▶ TAREA A REALIZAR
¿Puedes repetir literalmente el pasaje de la sentencia que va desde "Vistos los preceptos" hasta "mandamos y firmamos.", ambos incluidos?

▶ FRAGMENTO DE ORIGEN

◆ ◆ ◆

CUARTO.- La cantidad resultante conforme a lo dicho anteriormente devengará desde la fecha de la notificación de esta sentencia hasta el momento del efectivo abono de la misma el interés legal, conforme al artículo 106.2º de la Ley de esta Jurisdicción Contencioso-Administrativa 29/1998, de 13 de julio , aplicable en su ejecución de acuerdo con la Disposición Transitoria Cuarta de la propia Ley Jurisdiccional, sin perjuicio de lo establecido en el apartado 3 del citado artículo 106 de esta misma Ley .
QUINTO.- A tenor de lo dispuesto en el artículo 139 de la Ley Jurisdiccional , no procede efectuar pronunciamiento alguno en cuanto a costas.
Vistos los preceptos citados y demás de concordante aplicación,
Fallo
Que estimamos el recurso promovido por la Procuradora Sra. Fernández Castán, en representación de D. Alfonso , contra la resolución de la Dirección General de la Policía, de 28 de septiembre de 2005, a que se refiere este proceso, y declaramos su nulidad, así como declaramos el derecho del recurrente Sr. Alfonso , a percibir la pensión aneja a la Cruz del Mérito Policial con distintivo rojo en los términos expresados en el Fundamento de Derecho Tercero de esta Sentencia, limitando su cobro a los cinco años anteriores a la fecha de su solicitud, más el interés legal de dicha cantidad desde la fecha de notificación de esta Sentencia hasta la de su efectivo abono, sin hacer declaración sobre costas.
Así por esta nuestra Sentencia, lo pronunciamos, mandamos y firmamos.
PUBLICACIÓN.- Leída y publicada fue la anterior sentencia por el Iltmo. Sr. Magistrado Ponente de la misma, en el día de la fecha, hallándose celebrando audiencia pública en la Sección Tercera de la Sala Contencioso Administrativo del Tribunal Superior de Justicia de Madrid, de lo que doy fe.

◆ ◆ ◆

▶ DATOS DE ENTRADA
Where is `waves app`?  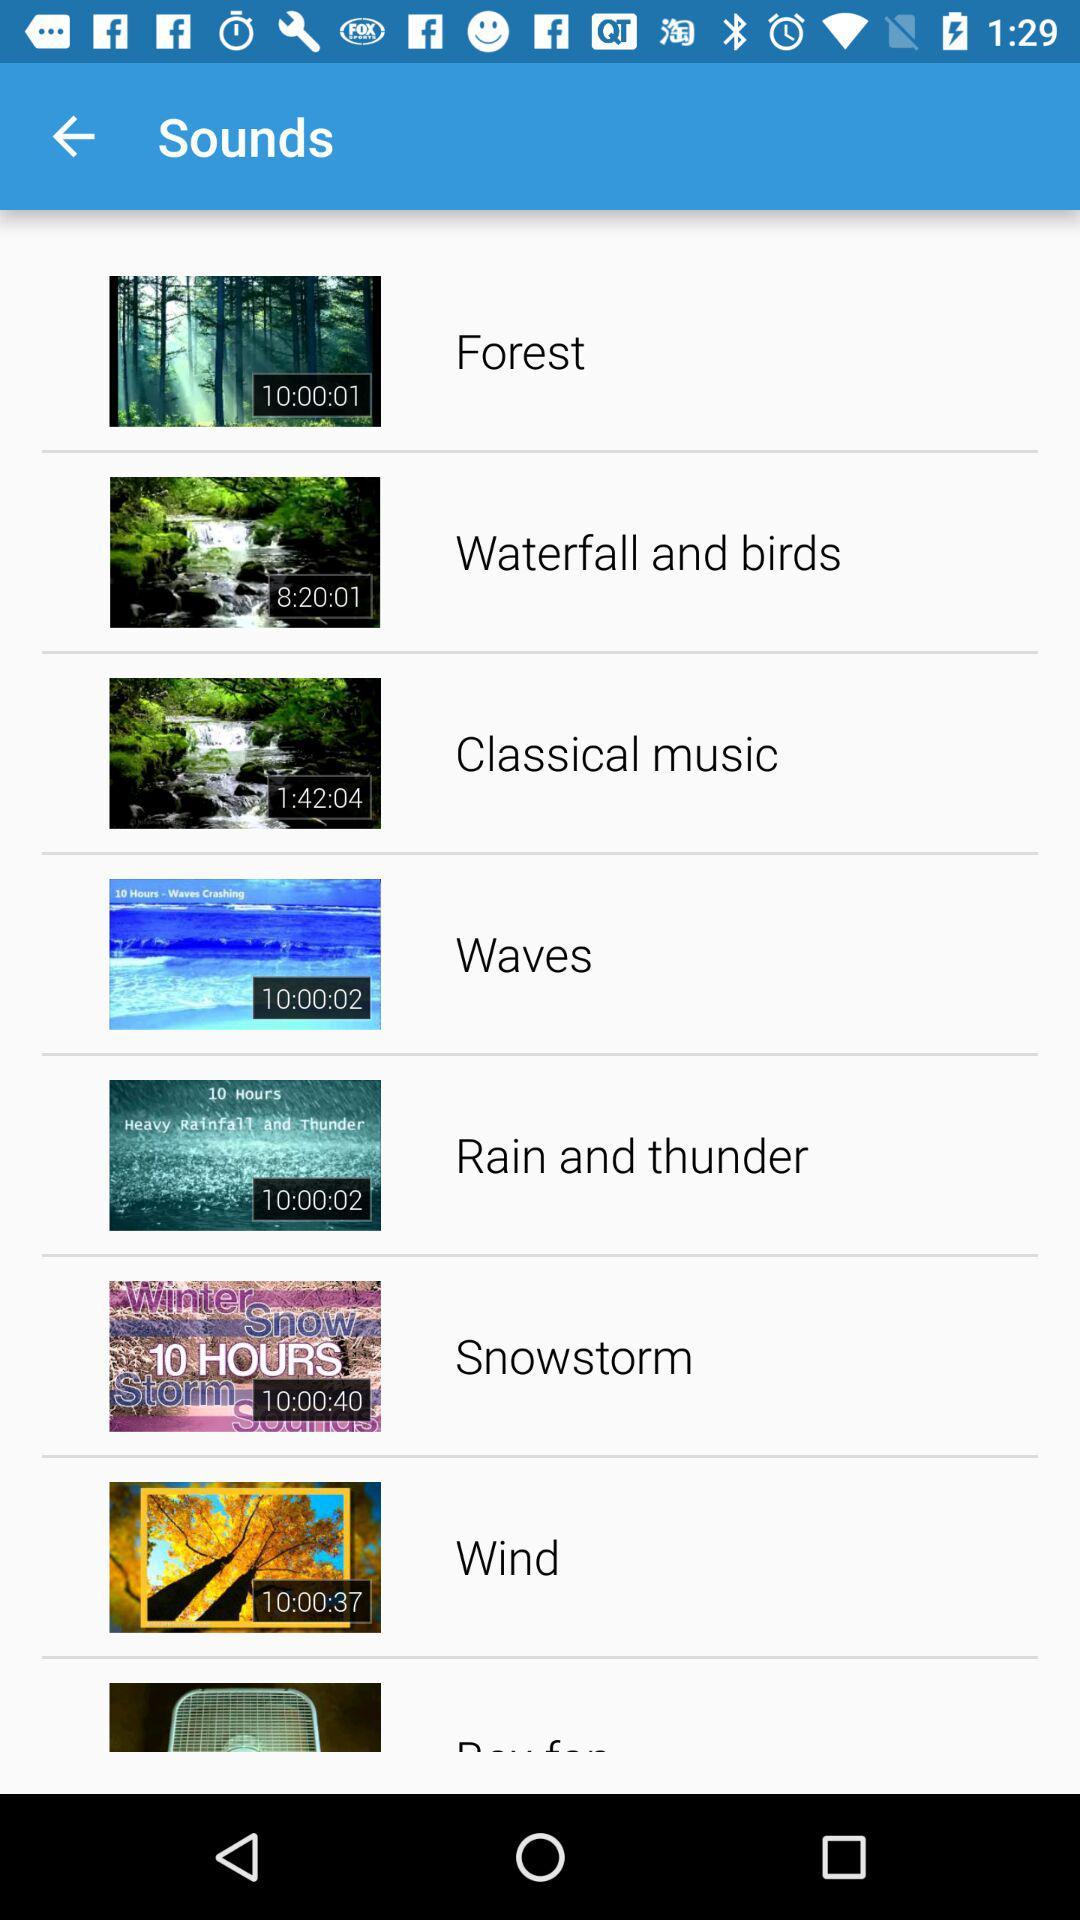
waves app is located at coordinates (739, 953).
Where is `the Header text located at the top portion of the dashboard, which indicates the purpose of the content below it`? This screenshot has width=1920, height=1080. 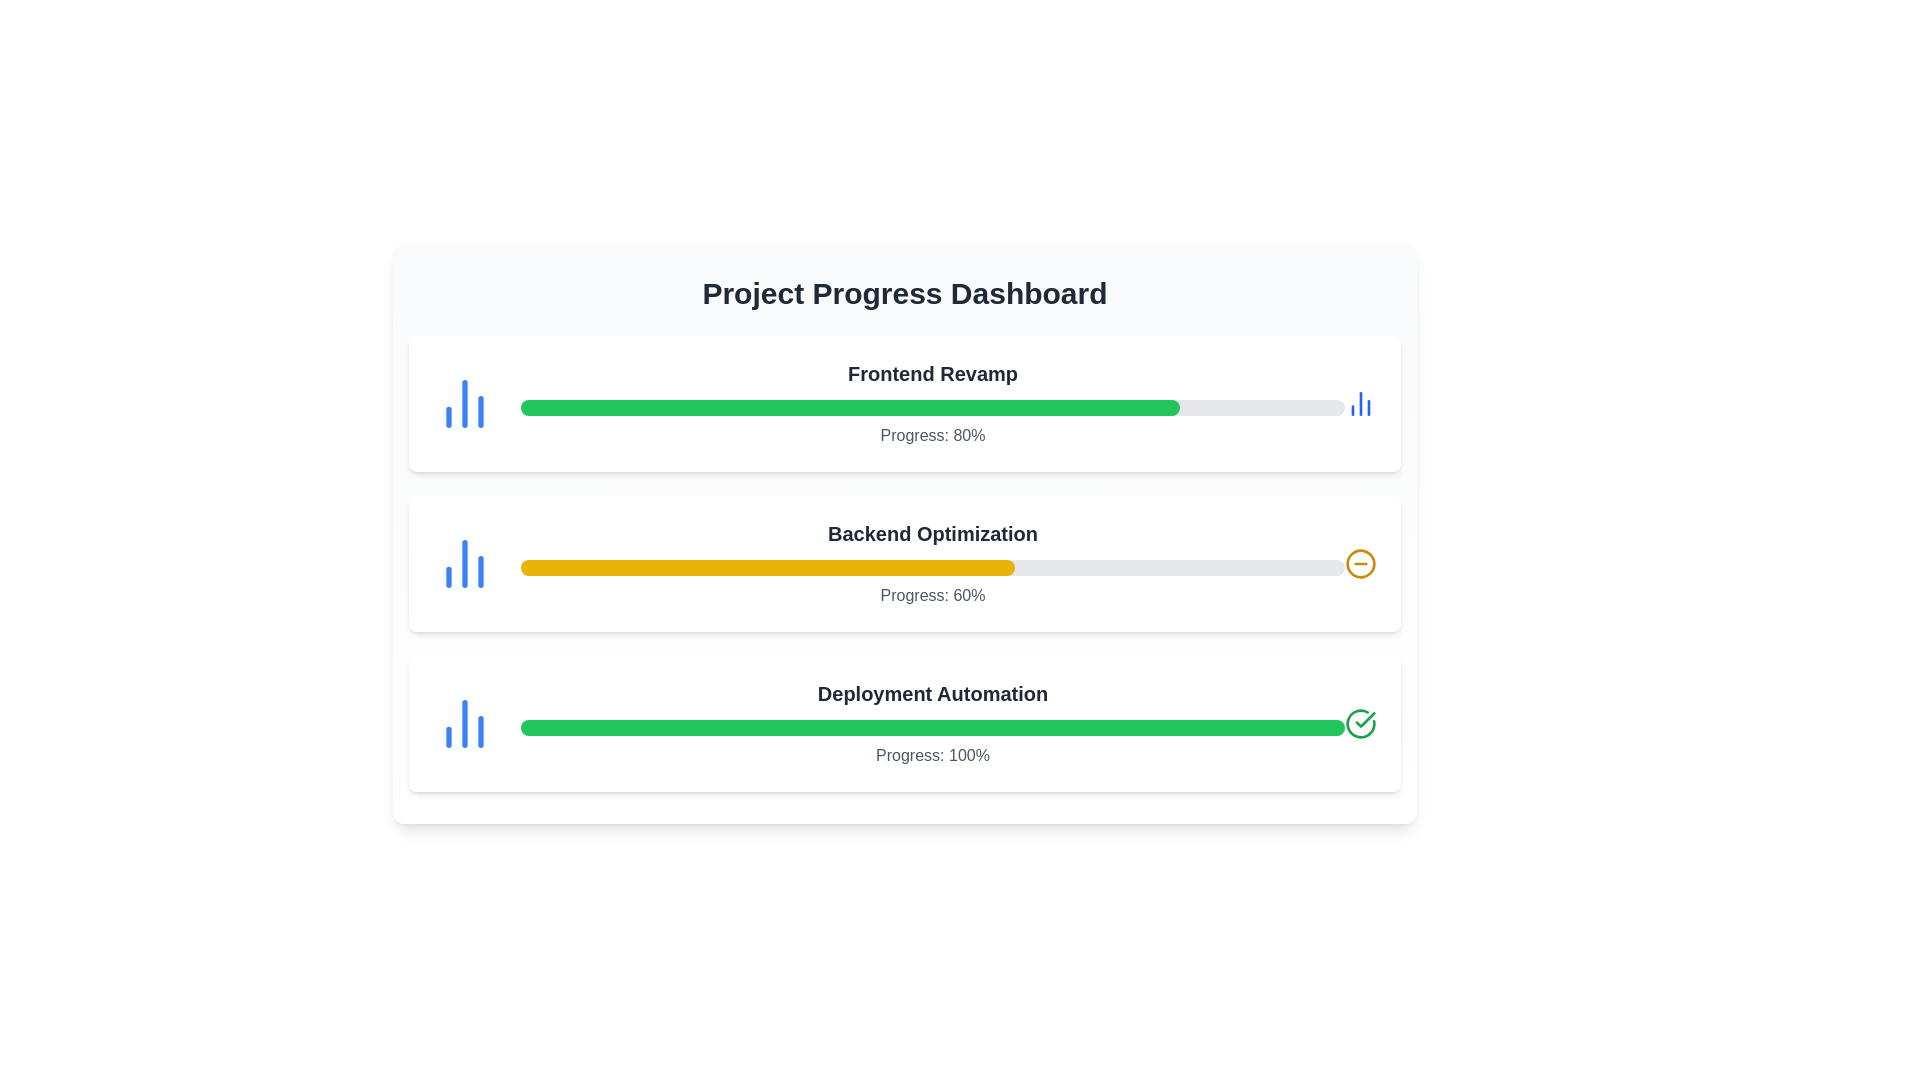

◆ ◆ ◆

▶ SOLUCIÓN DEL PROBLEMA
Vistos los preceptos citados y demás de concordante aplicación,
Fallo
Que estimamos el recurso promovido por la Procuradora Sra. Fernández Castán, en representación de D. Alfonso , contra la resolución de la Dirección General de la Policía, de 28 de septiembre de 2005, a que se refiere este proceso, y declaramos su nulidad, así como declaramos el derecho del recurrente Sr. Alfonso , a percibir la pensión aneja a la Cruz del Mérito Policial con distintivo rojo en los términos expresados en el Fundamento de Derecho Tercero de esta Sentencia, limitando su cobro a los cinco años anteriores a la fecha de su solicitud, más el interés legal de dicha cantidad desde la fecha de notificación de esta Sentencia hasta la de su efectivo abono, sin hacer declaración sobre costas.
Así por esta nuestra Sentencia, lo pronunciamos, mandamos y firmamos.